Set task | Update the entries from the start through the line containing "Action: [x=1094, y=610]" by replacing "Development" with "Developer" and leaving everything else unchanged. Leave the pictures out of your answer.

Supplied material |
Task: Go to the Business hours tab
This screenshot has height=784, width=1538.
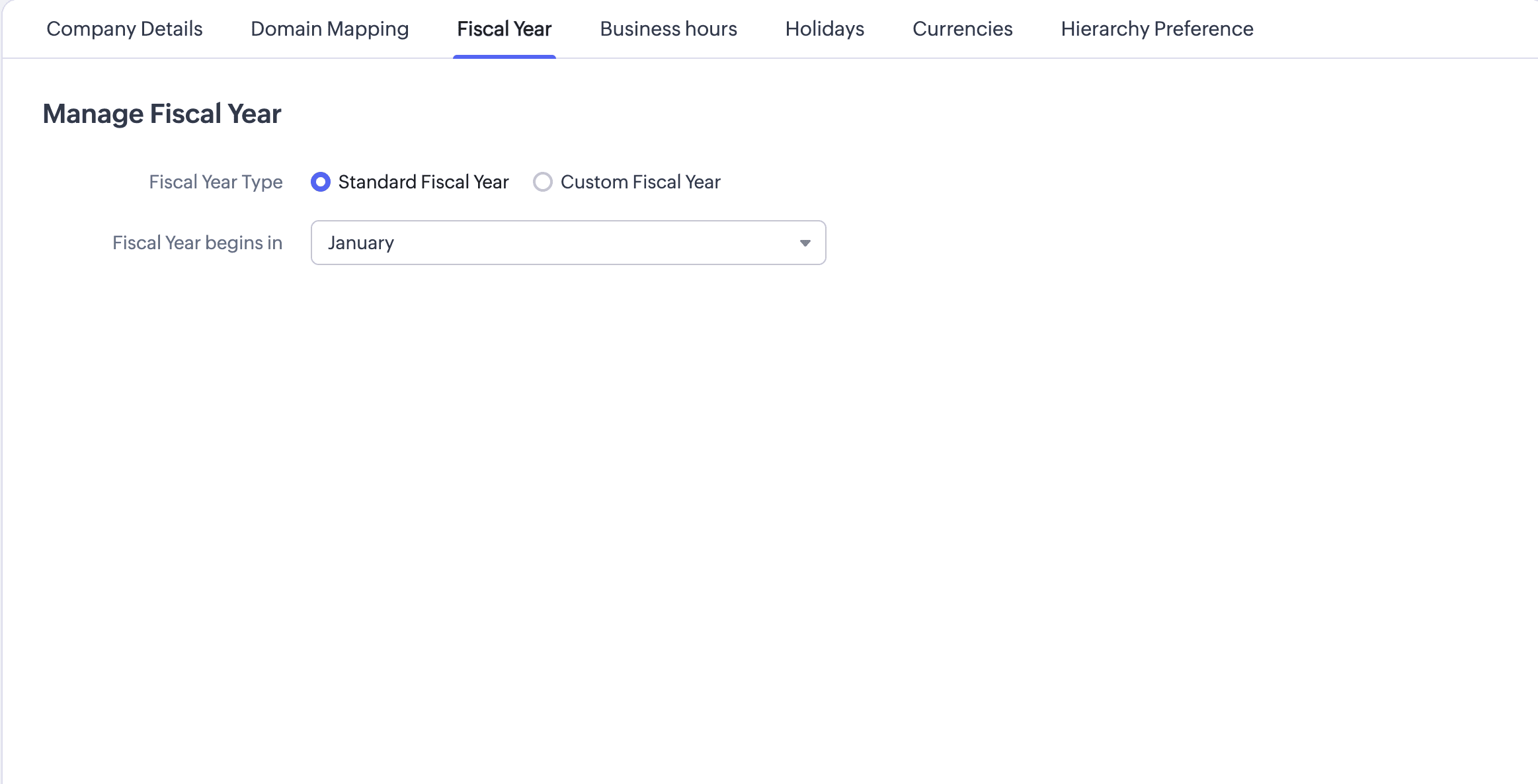Action: pos(668,29)
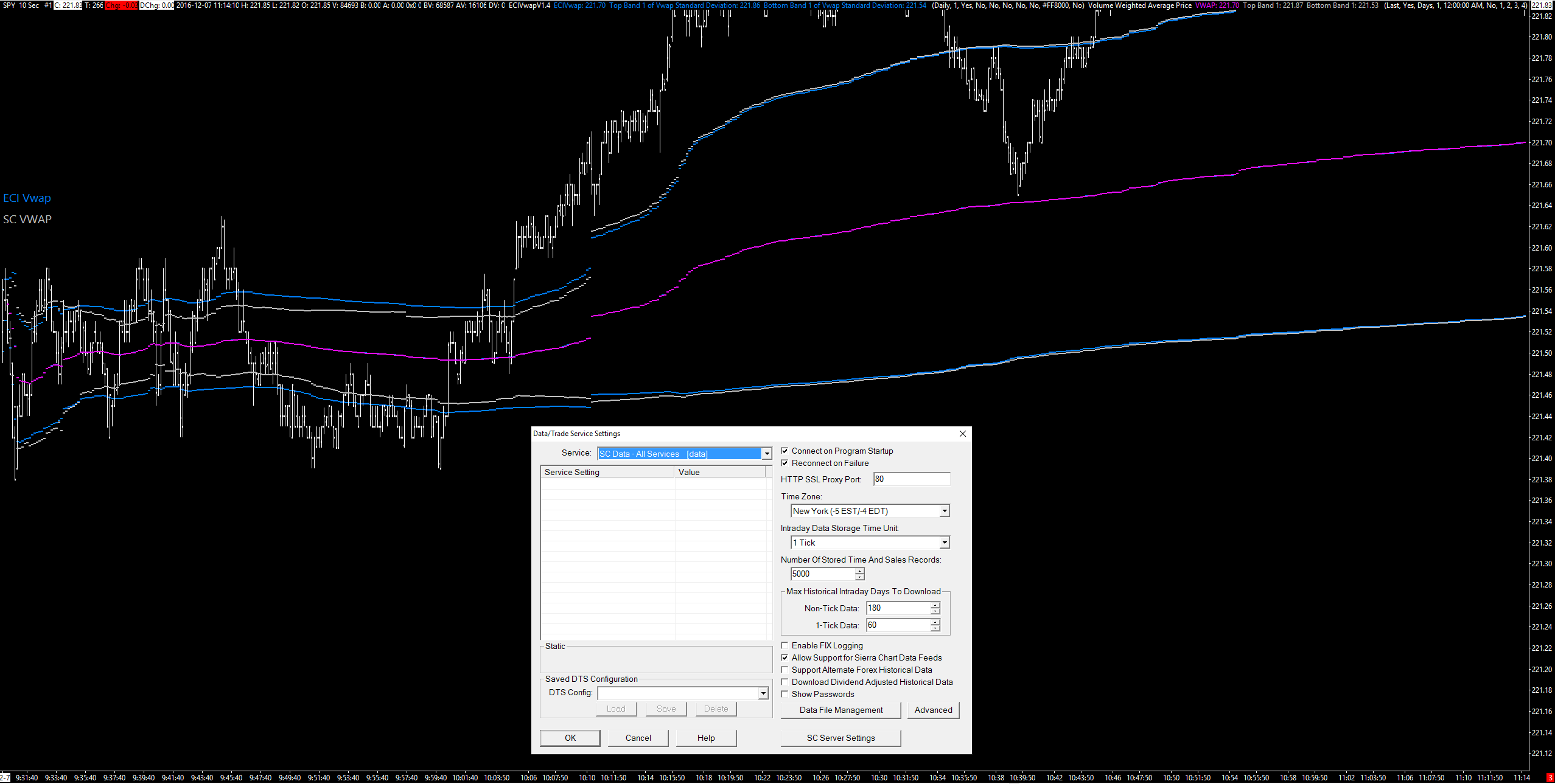
Task: Open Data File Management
Action: (x=840, y=710)
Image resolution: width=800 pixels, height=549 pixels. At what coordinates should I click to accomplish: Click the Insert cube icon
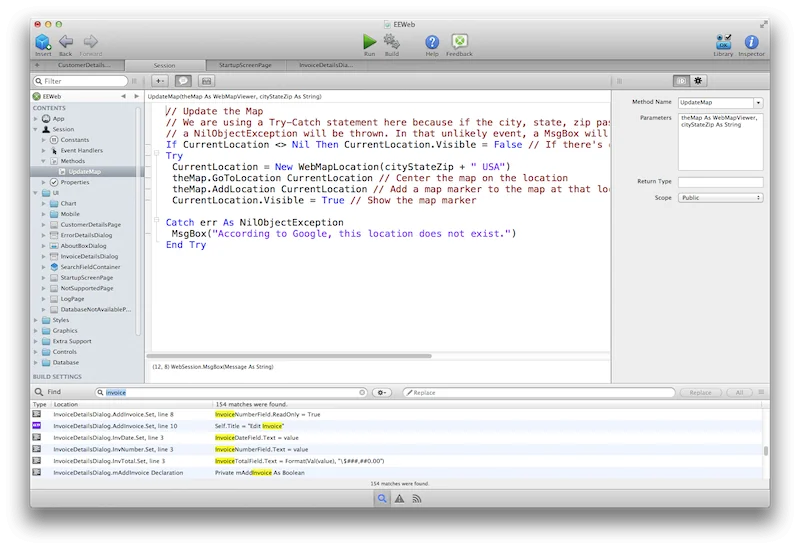43,42
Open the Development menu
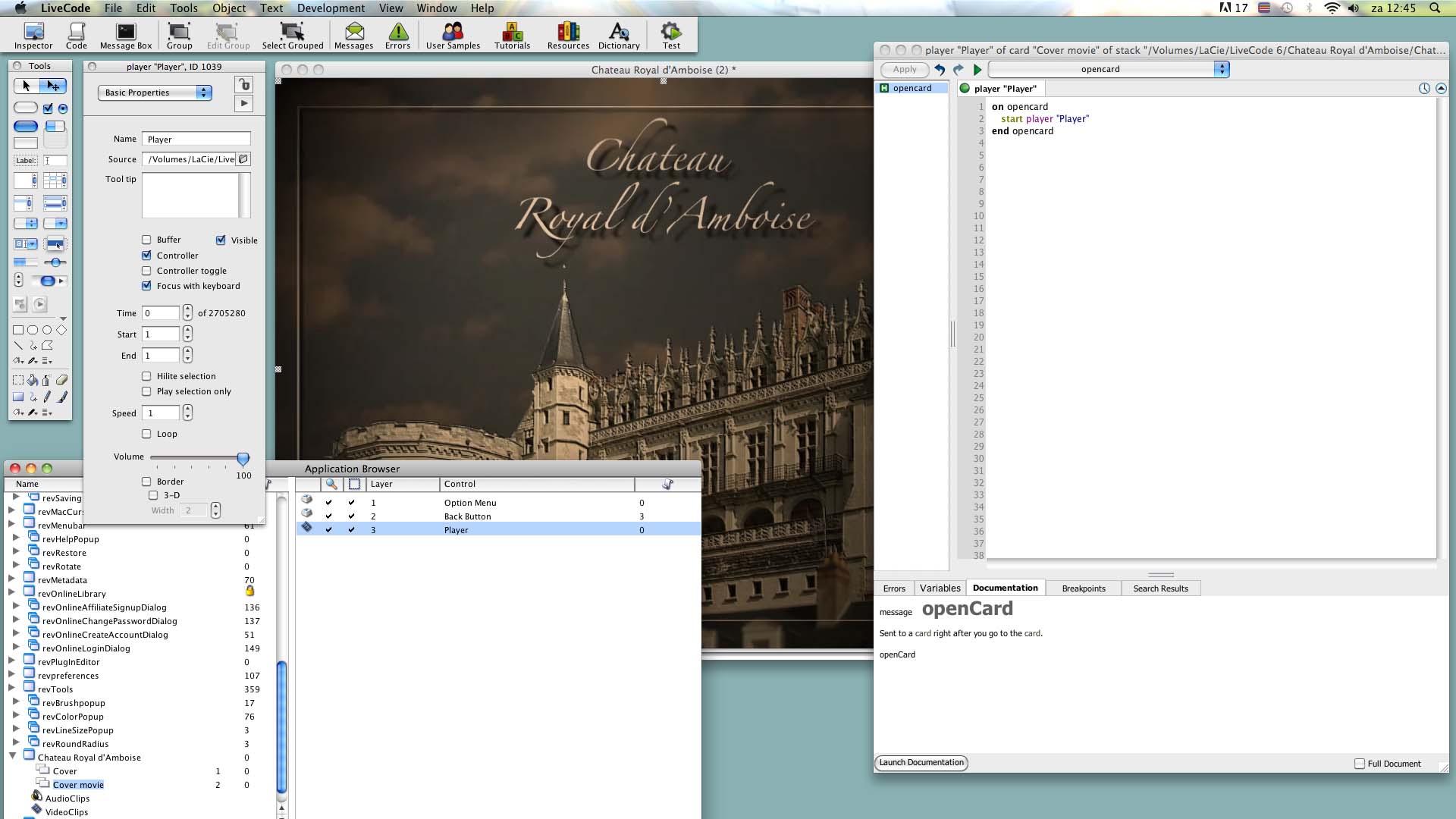The height and width of the screenshot is (819, 1456). click(331, 8)
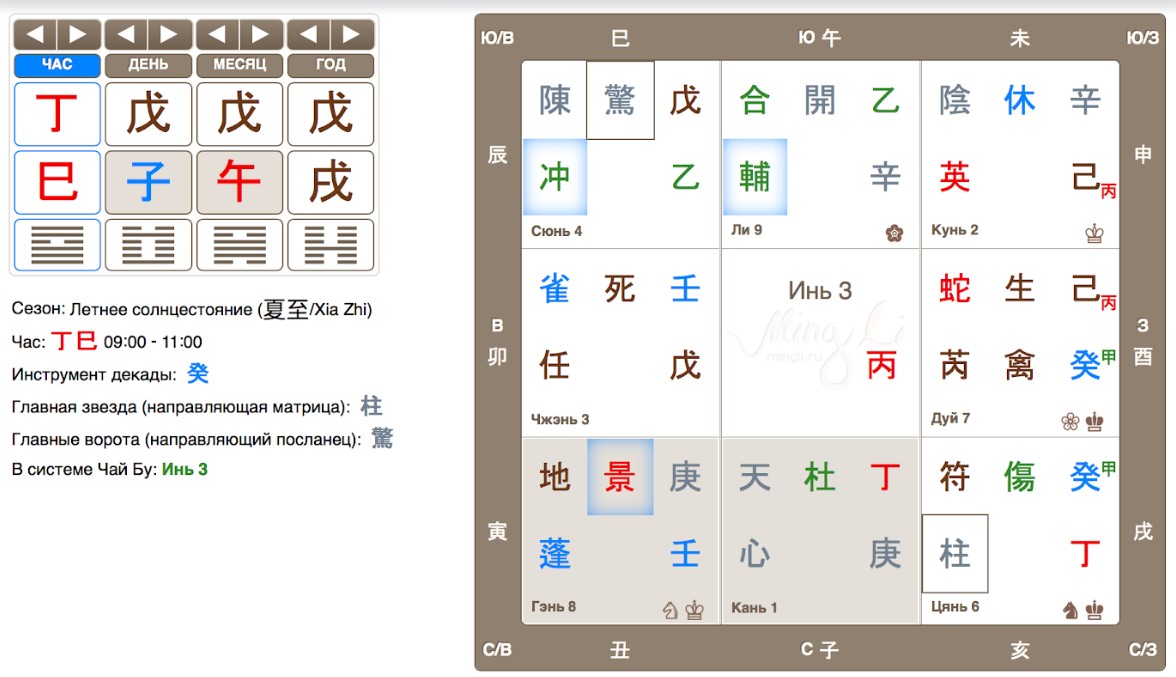Viewport: 1176px width, 677px height.
Task: Click the king icon in Цянь 6 palace
Action: [x=1094, y=610]
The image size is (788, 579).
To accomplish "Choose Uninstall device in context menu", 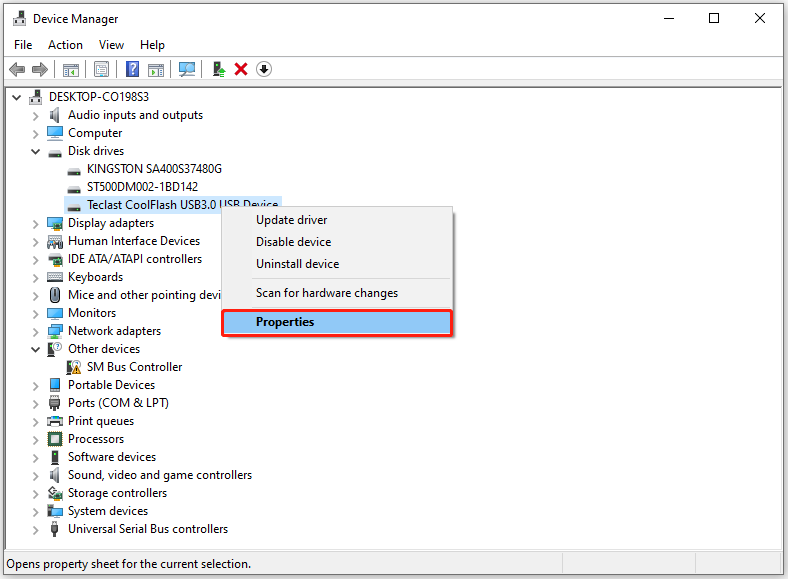I will pyautogui.click(x=298, y=264).
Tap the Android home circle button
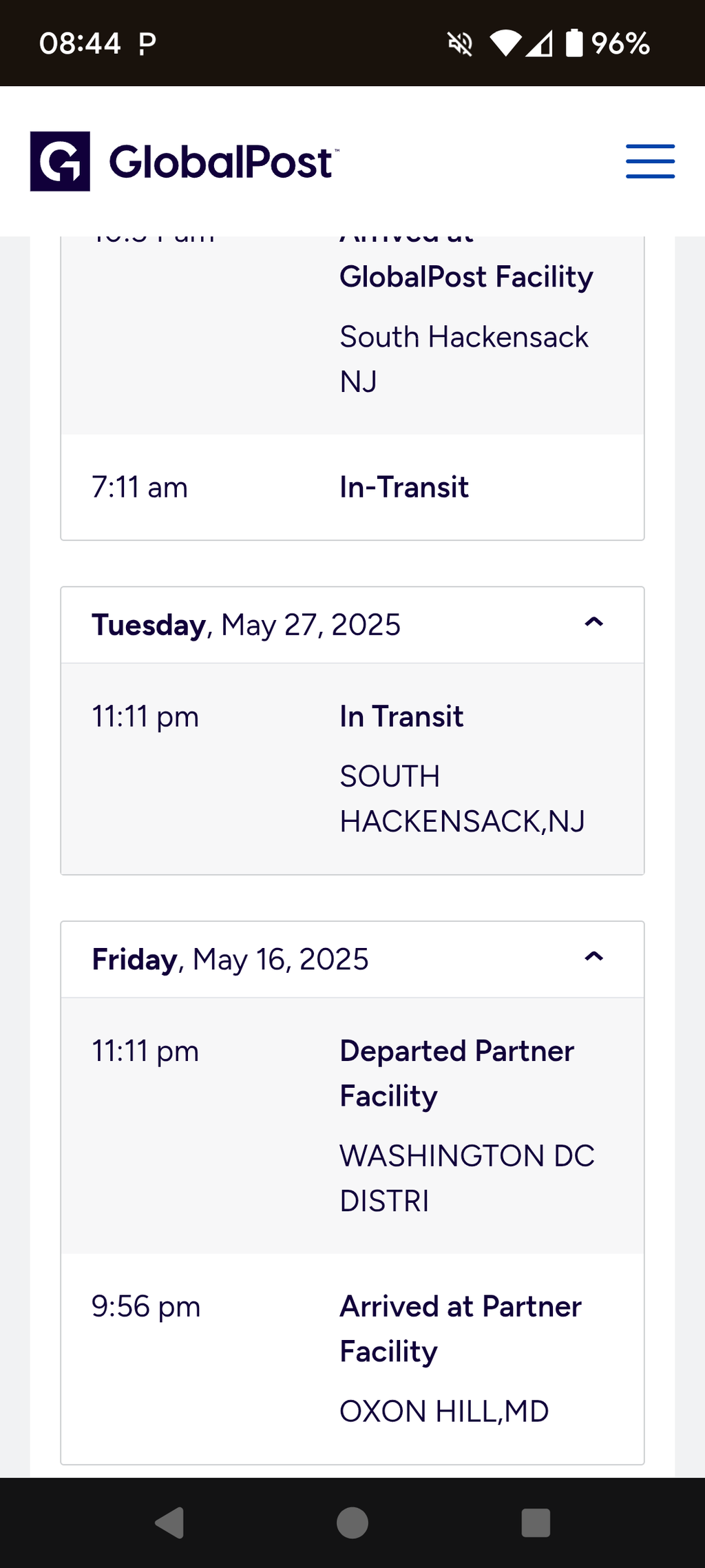Screen dimensions: 705x1568 point(352,1523)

Output below |
Task: Go to the Business hours tab
This screenshot has height=784, width=1538.
Action: pos(668,29)
Task: Open Data File Management
Action: (x=840, y=710)
Image resolution: width=800 pixels, height=549 pixels. At what coordinates should I click to accomplish: Click the Insert cube icon
43,42
Open the Developer menu
The height and width of the screenshot is (819, 1456). click(331, 8)
Viewport: 1176px width, 677px height.
Task: Click the king icon in Цянь 6 palace
Action: [x=1094, y=610]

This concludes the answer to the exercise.